(Saved data entries)
-------------------------

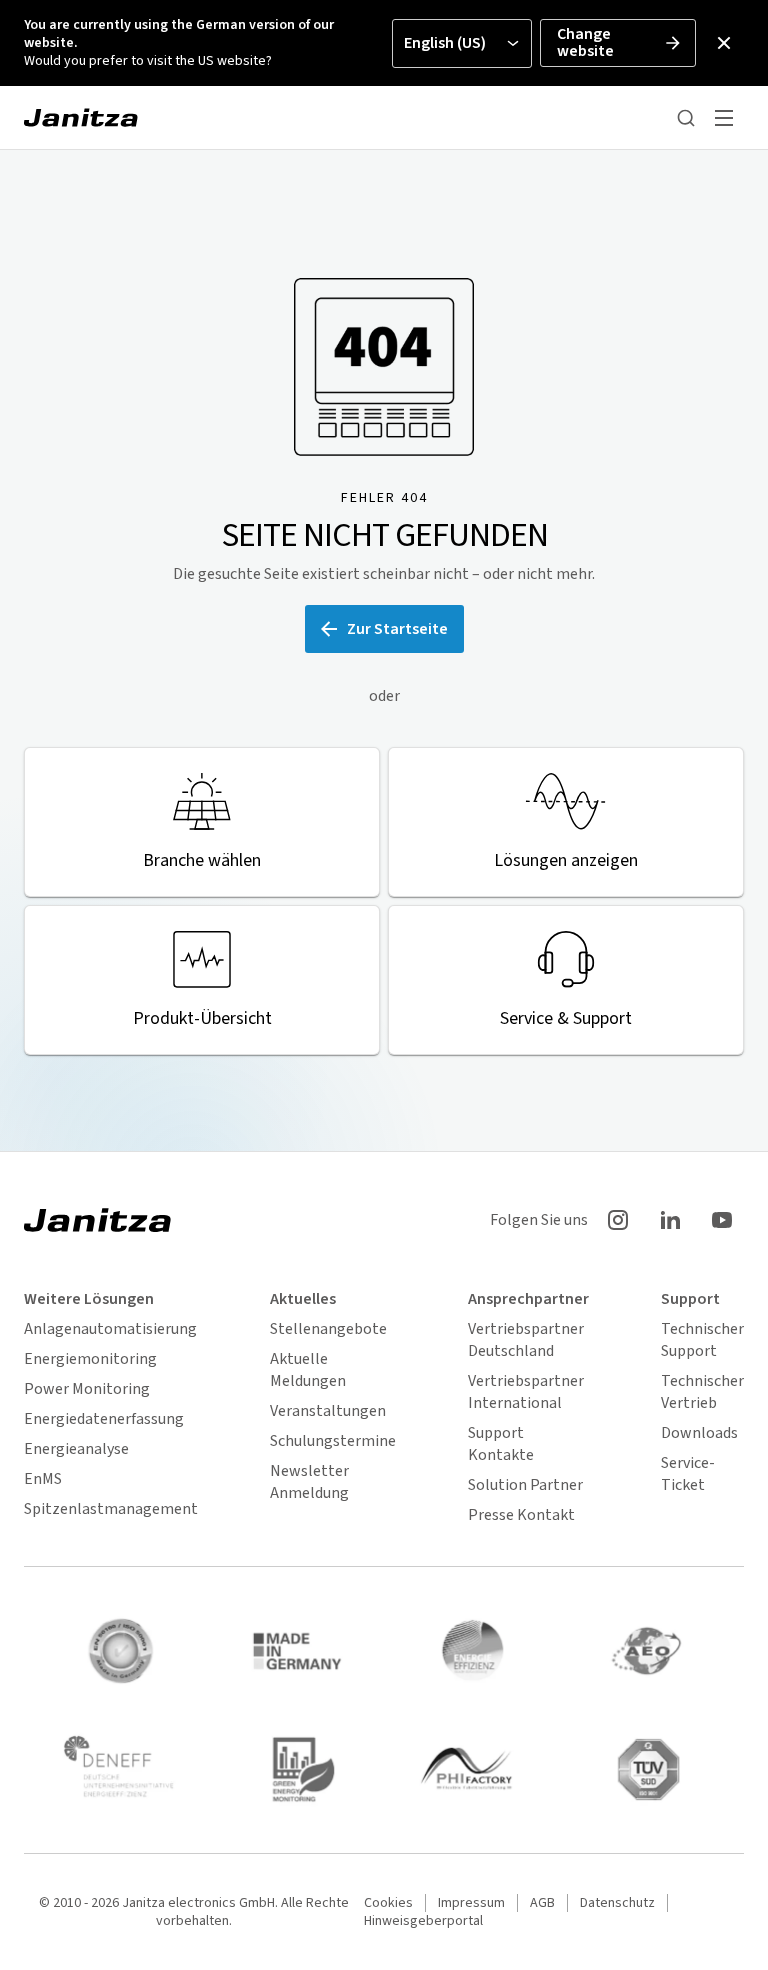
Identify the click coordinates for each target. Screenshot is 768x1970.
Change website (585, 42)
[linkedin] (670, 1220)
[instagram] (618, 1220)
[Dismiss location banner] (724, 43)
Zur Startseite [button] (397, 629)
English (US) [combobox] (445, 43)
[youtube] (722, 1220)
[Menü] (724, 118)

-------------------------

_TO DO:_
The required output is every line of the entries, starting at the one that contains "[linkedin] (670, 1220)" and ending at the last, copied exactly.

_SOLVED EXERCISE:_
[linkedin] (670, 1220)
[instagram] (618, 1220)
[Dismiss location banner] (724, 43)
Zur Startseite [button] (397, 629)
English (US) [combobox] (445, 43)
[youtube] (722, 1220)
[Menü] (724, 118)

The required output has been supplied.